12 de julho de 2017

Um abraço


O mundo desmorona à minha volta. Tudo cai, se despedaça, dá errado, vira de cabeça pra baixo. E quando eu acho que também vou me quebrar, vem os seus braços para unir os meus pedaços que ameaçam soltar. Eles me envolvem, me escondem, me protegem. Dentro, é quente e acolhedor. As lágrimas correm soltas. Elas não tem mais medo de cair e lamentar o que está acontecendo. Elas acharam um lugar seguro para isso. Mas, além de tristeza, também carregam alívio. Felicidade. E gratidão por, finalmente, terem um lugar para se desprenderem. 

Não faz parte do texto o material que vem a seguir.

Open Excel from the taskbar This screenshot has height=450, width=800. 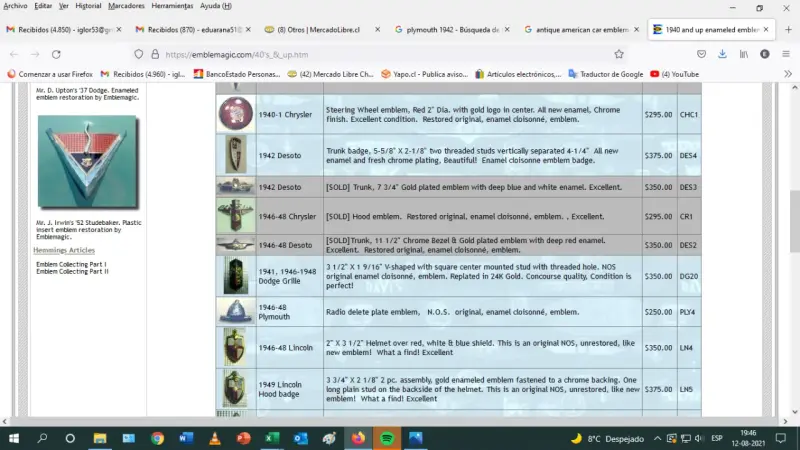click(272, 438)
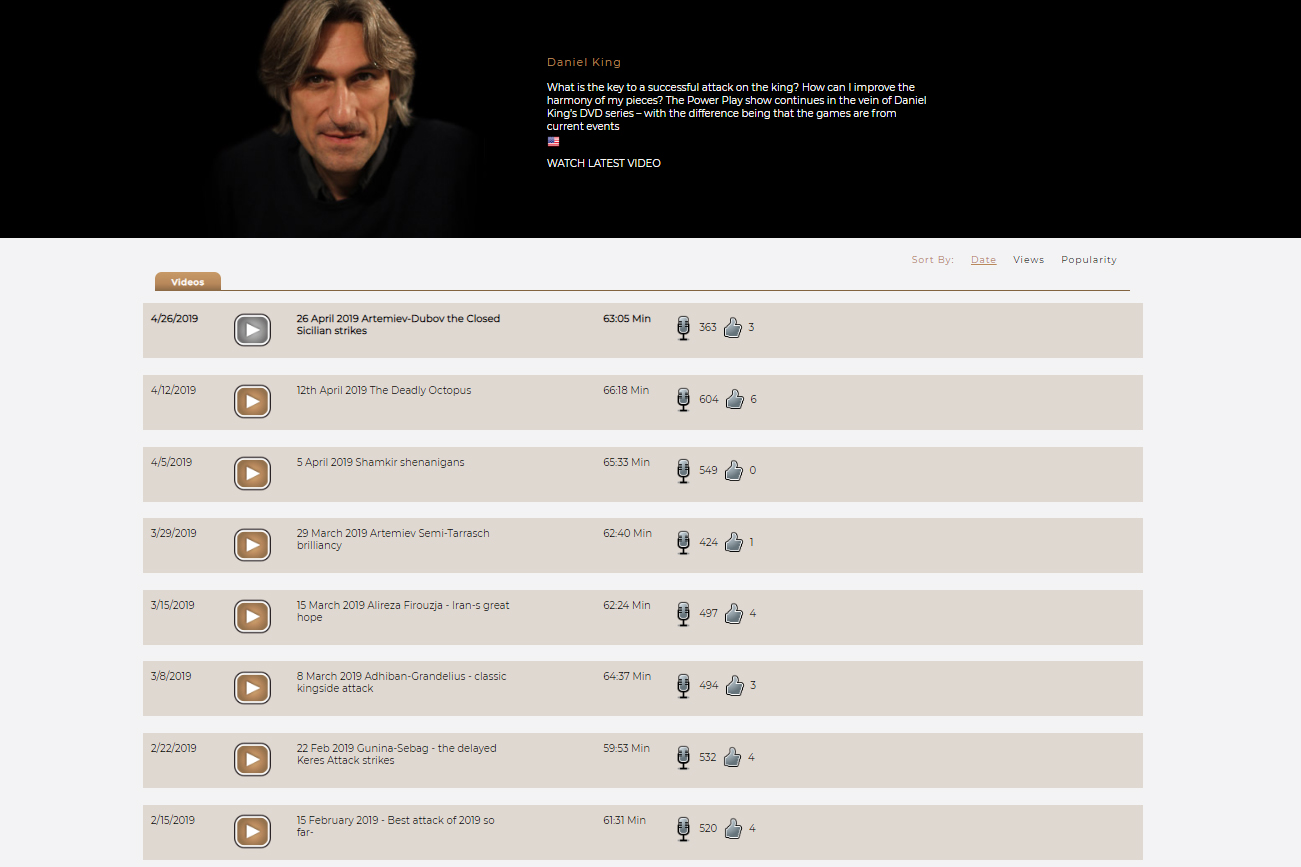Screen dimensions: 1301x867
Task: Open Daniel King's name link
Action: [584, 62]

Aos pouquinhos, a força vem chegando. Está ficando tudo bem. Nada é tão ruim quanto parece. As coisas vão se resolver. Afinal, ninguém consegue ter medo dentro de um abraço. Não tem como duvidar da própria capacidade de enfrentar os desafios. Lá, tudo é certo, possível e simples. 

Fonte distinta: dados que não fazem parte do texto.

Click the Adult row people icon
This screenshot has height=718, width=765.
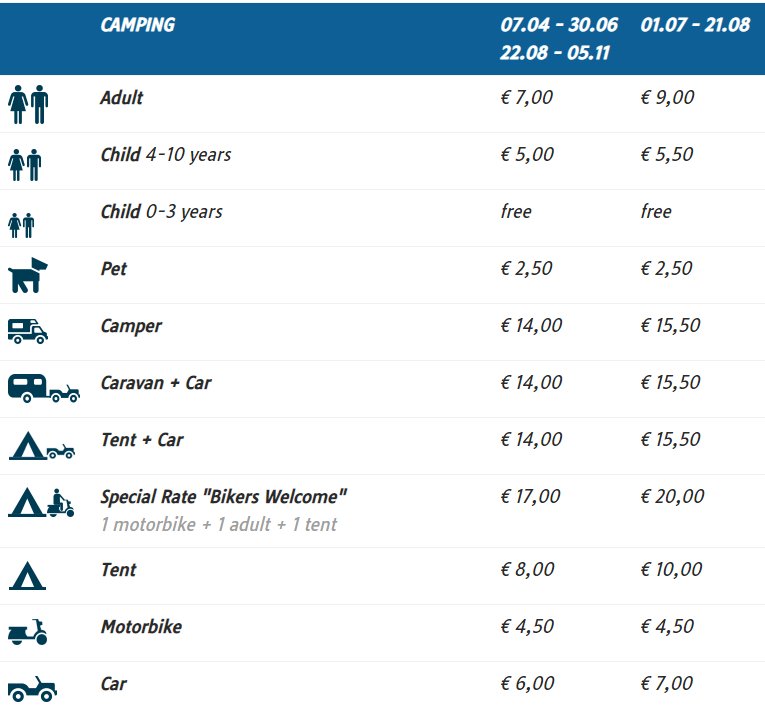(28, 103)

Ok, hora de sair. Os braços vão se afrouxando, a troca de energias vai ficando mais fraca e o frio do mundo real vai voltando. Mas agora, finalmente, está tudo bem. O efeito leva um tempo para passar. Enquanto ainda está presente, aproveita-se para encarar os próximos obstáculos. Nos momentos de fraqueza, lembrar-se do calor daquele momento dá ânimo para continuar. Até que o ciclo se repete e é necessário um novo abraço para que tudo fique, mais uma vez, junto, organizado e sem danos. 

Ah, o abraço. Quanta coisa boa em um gesto tão singelo.